Frey’s research focuses on how human activities — climate change, agricultural management, invasive species — affect ecosystems, with an emphasis on soil microorganisms and nutrient cycling. Her research team maintains five long-term global change experiments at the Harvard Forest Long-term Ecological Research site and a statewide, distributed soil sensor network in New Hampshire.
“In addition to her tremendous scientific contributions, Serita is an intellectual leader and outstanding colleague and mentor and I am thrilled to see her receive this is well-deserved recognition and honor,” says Anthony Davis, dean of UNH’s College of Life Sciences and Agriculture.
Earlier this year, Frey was named a fellow of the Ecological Society of America.
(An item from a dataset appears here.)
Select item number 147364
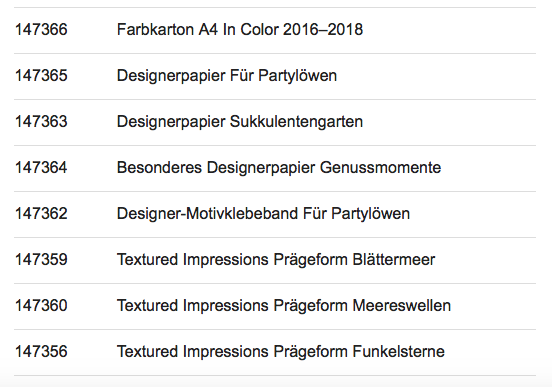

The Web of Science group named her to its highly cited researchers list, distinction earned by fewer than 0.1 percent of scientists globally.
Frey is among 489 AAAS members awarded this honor this year; five other UNH faculty members are AAAS fellows (Steve Frolking, research professor of Earth sciences; Bill McDowell, professor of natural resources and the environment; Nathan Schwadron, the Norman S. and Anna Marie Waite Professor of physics; Stacia Sower, professor emerita of molecular, cellular and biomedical sciences; and Harlan Spence, director of the Institute for the Study of Earth, Oceans and Space and professor of physics).
This year’s AAAS fellows will be formally announced in the AAAS News & Notes section of the journal Science on Nov. 27, 2020. A virtual fellows forum – an induction ceremony for the new fellows – will be held on Feb. 13, 2021.
AAAS is the world’s largest general scientific society and publisher of cutting-edge research through its Science family of journals. AAAS was founded in 1848 and includes more than 250 affiliated societies and academies of science, serving 10 million individuals. The nonprofit AAAS is open to all and fulfills its mission to “advance science and serve society” through initiatives in science policy, international programs, science education, public engagement, and more.